• [Task description]:
The line that contains "You are a computer-use" marks the start. Please set it down, with every later line of the data, exactly and without pictures.

(Stored data)
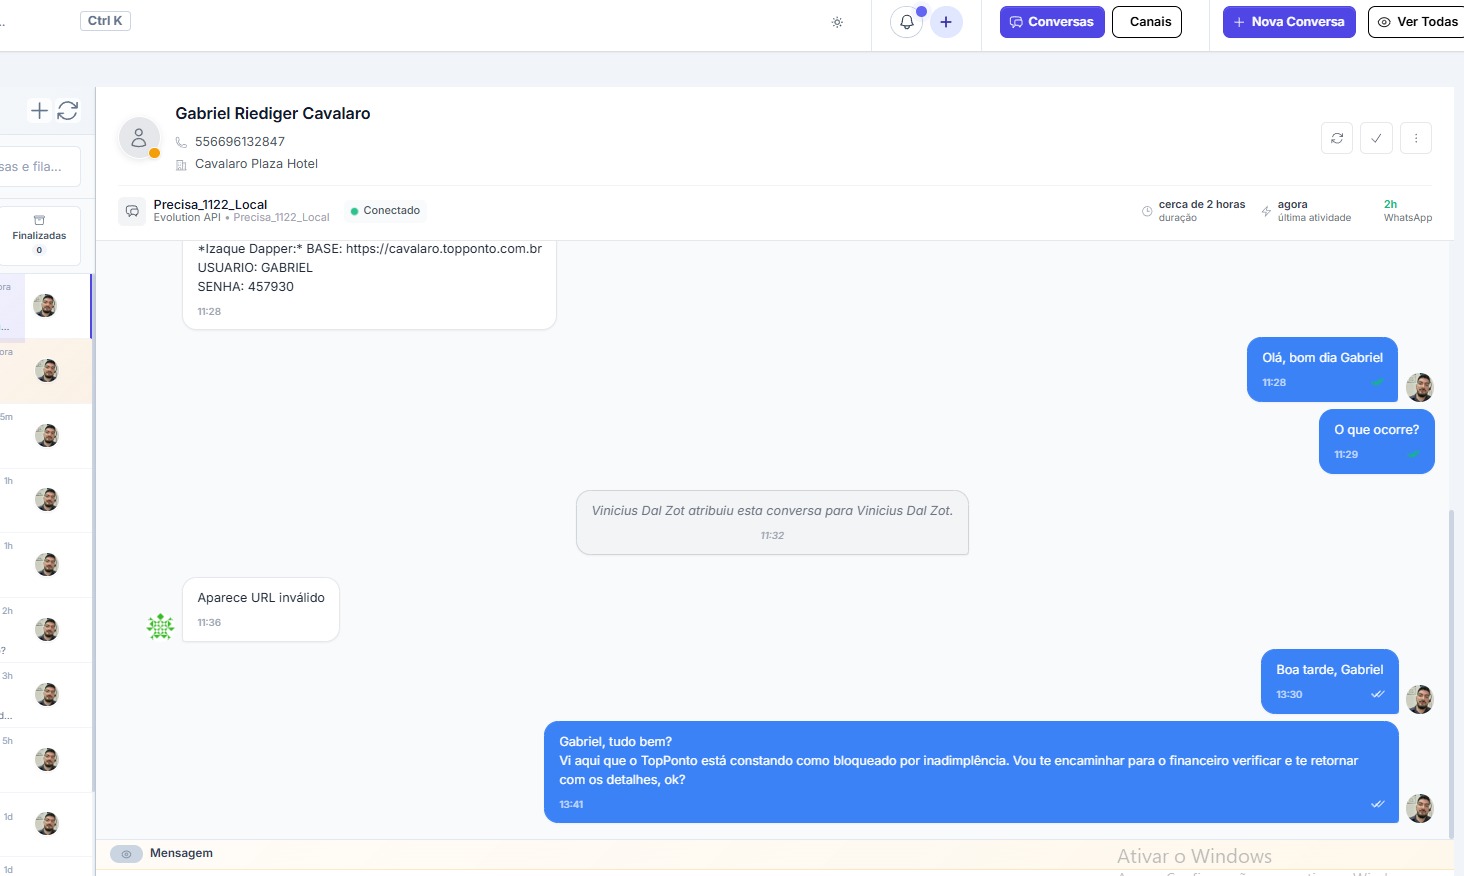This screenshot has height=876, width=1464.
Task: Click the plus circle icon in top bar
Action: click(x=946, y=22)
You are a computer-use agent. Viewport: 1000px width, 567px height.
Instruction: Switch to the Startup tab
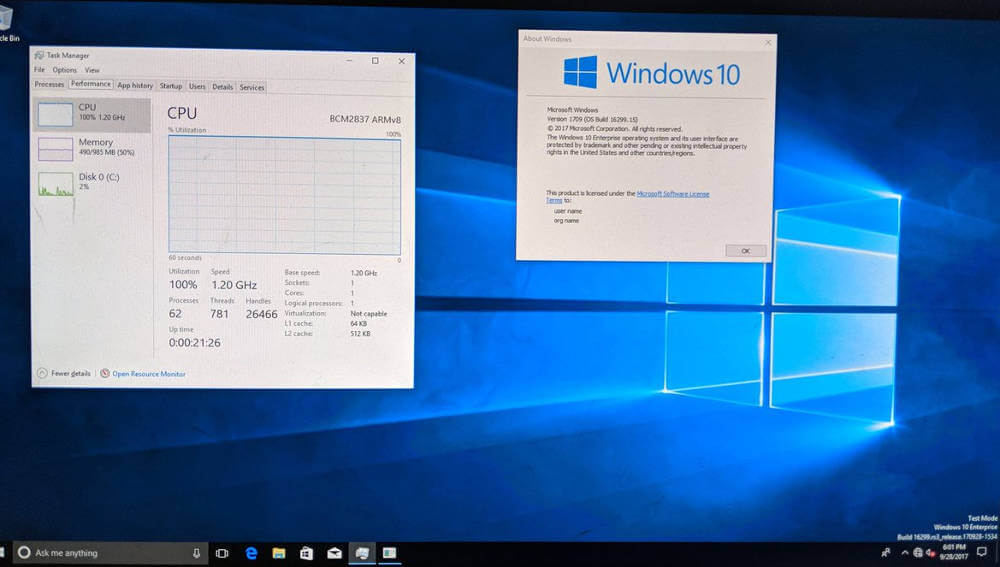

• [Exercise result]:
You are a computer-use agent. Viewport: 1000px width, 567px height.
Instruction: Switch to the Startup tab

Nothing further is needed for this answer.